**Testo mostrato**.
········

Attacco alla contrattazione
anche nel pubblico impiego
In linea con i tagli della
Finanziaria e con gli attacchi al pubblico impiego della legge 133/08, il 23
ottobre il ministro Brunetta ha proposto ai sindacati il “Protocollo d'intesa
concernente i rinnovi dei contratti collettivi e la riforma del modello
contrattuale del settore pubblico”. Il protocollo è stato siglato da Cisl, Uil,
Confsal, Usae e Ugl il 30 ottobre, proprio il giorno un cui i lavoratori della
scuola, gli studenti medi e universitari riempivano le strade di Roma in un
immenso sciopero. Come nel caso delle “Linee guida per la riforma della
contrattazione collettiva” proposte da Confindustria per il settore privato, la
Cgil non ha sottoscritto il protocollo (come anche la Rdb), ma non ha
abbandonato il tavolo di negoziato.

········

**Dati forniti**.
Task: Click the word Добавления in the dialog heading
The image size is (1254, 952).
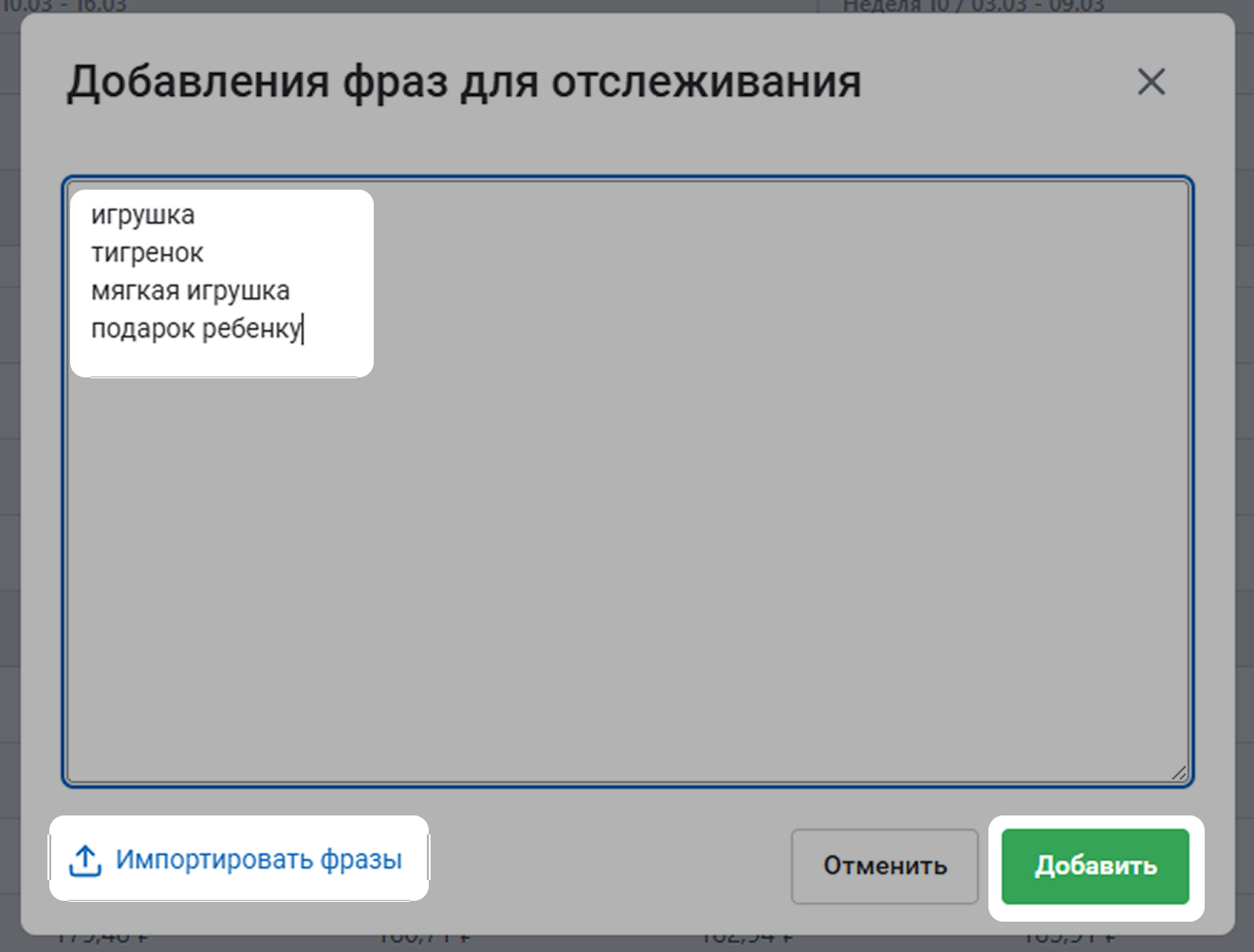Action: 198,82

········

**Obiettivi**.
[A] Traduci in inglese, per favore, questa frase del testo sulla contrattazione nel pubblico impiego: "Come nel caso delle “Linee guida per la riforma della contrattazione collettiva” proposte da Confindustria per il settore privato, la Cgil non ha sottoscritto il protocollo (come anche la Rdb), ma non ha abbandonato il tavolo di negoziato."
[B] Prosegui il testo sulla contrattazione nel pubblico impiego dopo la sua ultima frase.

**Risposte**.
[A] As in the case of the “Guidelines for the reform of collective bargaining” proposed by Confindustria for the private sector, the Cgil did not sign the protocol (nor did the Rdb), but it did not abandon the negotiating table.

[B]
Si tratta di un attacco al potere
d’acquisto dei salari, infatti per i rinnovi contrattuali il protocollo conferma
gli irrisori stanziamento previsti dalla finanziaria sulla base di un’inflazione
programmata del 3,2% a fronte di un’inflazione reale di quasi il 4%. Per il 2008
gli aumenti saranno di soli 8/10 euro mensili lordi (corrispondenti
all’indennità di vacanza contrattuale), mentre per il 2009 arriveranno netti in
busta paga circa 40 euro per i ministeriali, 50 per la scuola e cifre inferiori
per enti locali e sanità. Viene confermato il taglio ai fondi per la
contrattazione integrativa di cui viene proposto un parziale recupero differito
nel tempo e una riassegnazione con criteri meritocratici. C’è un impegno
generico al recupero di fondi tagliati con la legge 133/08, mentre per enti
locali e sanità non ci sarà alcun recupero.
Dal punto di vista del modello
contrattuale si apre la strada all’unificazione con il settore privato sulla
strada già indicata dalla proposta di Confindustria.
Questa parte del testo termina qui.